Exercise material START

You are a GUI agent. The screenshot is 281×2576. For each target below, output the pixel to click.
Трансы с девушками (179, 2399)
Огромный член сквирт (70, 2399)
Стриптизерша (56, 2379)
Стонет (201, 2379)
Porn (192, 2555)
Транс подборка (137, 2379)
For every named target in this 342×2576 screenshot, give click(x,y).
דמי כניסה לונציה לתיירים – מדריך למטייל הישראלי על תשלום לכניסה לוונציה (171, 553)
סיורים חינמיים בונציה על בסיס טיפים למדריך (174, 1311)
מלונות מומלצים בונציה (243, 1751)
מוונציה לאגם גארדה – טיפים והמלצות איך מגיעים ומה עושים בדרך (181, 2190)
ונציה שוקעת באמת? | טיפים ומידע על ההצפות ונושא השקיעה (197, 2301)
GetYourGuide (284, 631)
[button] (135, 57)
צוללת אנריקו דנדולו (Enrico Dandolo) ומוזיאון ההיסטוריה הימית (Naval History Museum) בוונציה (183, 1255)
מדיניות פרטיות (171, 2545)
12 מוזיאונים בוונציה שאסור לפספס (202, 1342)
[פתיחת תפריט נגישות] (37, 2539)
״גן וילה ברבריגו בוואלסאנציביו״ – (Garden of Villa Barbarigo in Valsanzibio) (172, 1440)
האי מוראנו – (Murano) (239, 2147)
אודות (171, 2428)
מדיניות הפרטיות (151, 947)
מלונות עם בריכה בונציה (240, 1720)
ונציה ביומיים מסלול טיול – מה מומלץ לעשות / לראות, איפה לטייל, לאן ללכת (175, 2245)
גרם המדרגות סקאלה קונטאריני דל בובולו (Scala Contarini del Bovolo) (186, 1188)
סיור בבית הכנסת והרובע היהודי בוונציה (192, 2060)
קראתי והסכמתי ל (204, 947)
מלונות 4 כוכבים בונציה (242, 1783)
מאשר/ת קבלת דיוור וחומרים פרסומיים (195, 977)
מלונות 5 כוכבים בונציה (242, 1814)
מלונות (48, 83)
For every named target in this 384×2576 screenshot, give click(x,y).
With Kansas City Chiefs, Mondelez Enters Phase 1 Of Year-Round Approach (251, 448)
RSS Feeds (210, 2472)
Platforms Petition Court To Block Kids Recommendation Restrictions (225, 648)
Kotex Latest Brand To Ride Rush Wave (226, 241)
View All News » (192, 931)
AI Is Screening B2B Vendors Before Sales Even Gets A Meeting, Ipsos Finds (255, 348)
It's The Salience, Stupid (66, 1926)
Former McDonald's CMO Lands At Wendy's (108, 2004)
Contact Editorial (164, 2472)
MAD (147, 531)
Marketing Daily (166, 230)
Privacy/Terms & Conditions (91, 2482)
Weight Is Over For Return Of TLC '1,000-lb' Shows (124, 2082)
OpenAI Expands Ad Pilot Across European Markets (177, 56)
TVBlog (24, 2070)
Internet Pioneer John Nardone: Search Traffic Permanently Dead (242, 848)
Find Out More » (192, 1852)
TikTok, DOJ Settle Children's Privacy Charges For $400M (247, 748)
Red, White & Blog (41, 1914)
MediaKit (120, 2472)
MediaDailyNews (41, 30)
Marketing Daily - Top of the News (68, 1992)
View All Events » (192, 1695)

Exercise material END

Output every line from the records, exactly as written.

● **Finished exercise**:
You are a GUI agent. The screenshot is 281×2576. For each target below, output the pixel to click.
Трансы с девушками (179, 2399)
Огромный член сквирт (70, 2399)
Стриптизерша (56, 2379)
Стонет (201, 2379)
Porn (192, 2555)
Транс подборка (137, 2379)
For every named target in this 342×2576 screenshot, give click(x,y).
דמי כניסה לונציה לתיירים – מדריך למטייל הישראלי על תשלום לכניסה לוונציה (171, 553)
סיורים חינמיים בונציה על בסיס טיפים למדריך (174, 1311)
מלונות מומלצים בונציה (243, 1751)
מוונציה לאגם גארדה – טיפים והמלצות איך מגיעים ומה עושים בדרך (181, 2190)
ונציה שוקעת באמת? | טיפים ומידע על ההצפות ונושא השקיעה (197, 2301)
GetYourGuide (284, 631)
[button] (135, 57)
צוללת אנריקו דנדולו (Enrico Dandolo) ומוזיאון ההיסטוריה הימית (Naval History Museum) בוונציה (183, 1255)
מדיניות פרטיות (171, 2545)
12 מוזיאונים בוונציה שאסור לפספס (202, 1342)
[פתיחת תפריט נגישות] (37, 2539)
״גן וילה ברבריגו בוואלסאנציביו״ – (Garden of Villa Barbarigo in Valsanzibio) (172, 1440)
האי מוראנו – (Murano) (239, 2147)
אודות (171, 2428)
מדיניות הפרטיות (151, 947)
מלונות עם בריכה בונציה (240, 1720)
ונציה ביומיים מסלול טיול – מה מומלץ לעשות / לראות, איפה לטייל, לאן ללכת (175, 2245)
גרם המדרגות סקאלה קונטאריני דל בובולו (Scala Contarini del Bovolo) (186, 1188)
סיור בבית הכנסת והרובע היהודי בוונציה (192, 2060)
קראתי והסכמתי ל (204, 947)
מלונות 4 כוכבים בונציה (242, 1783)
מאשר/ת קבלת דיוור וחומרים פרסומיים (195, 977)
מלונות 5 כוכבים בונציה (242, 1814)
מלונות (48, 83)
For every named target in this 384×2576 screenshot, give click(x,y).
With Kansas City Chiefs, Mondelez Enters Phase 1 Of Year-Round Approach (251, 448)
RSS Feeds (210, 2472)
Platforms Petition Court To Block Kids Recommendation Restrictions (225, 648)
Kotex Latest Brand To Ride Rush Wave (226, 241)
View All News » (192, 931)
AI Is Screening B2B Vendors Before Sales Even Gets A Meeting, Ipsos Finds (255, 348)
It's The Salience, Stupid (66, 1926)
Former McDonald's CMO Lands At Wendy's (108, 2004)
Contact Editorial (164, 2472)
MAD (147, 531)
Marketing Daily (166, 230)
Privacy/Terms & Conditions (91, 2482)
Weight Is Over For Return Of TLC '1,000-lb' Shows (124, 2082)
OpenAI Expands Ad Pilot Across European Markets (177, 56)
TVBlog (24, 2070)
Internet Pioneer John Nardone: Search Traffic Permanently Dead (242, 848)
Find Out More » (192, 1852)
TikTok, DOJ Settle Children's Privacy Charges For $400M (247, 748)
Red, White & Blog (41, 1914)
MediaKit (120, 2472)
MediaDailyNews (41, 30)
Marketing Daily - Top of the News (68, 1992)
View All Events » (192, 1695)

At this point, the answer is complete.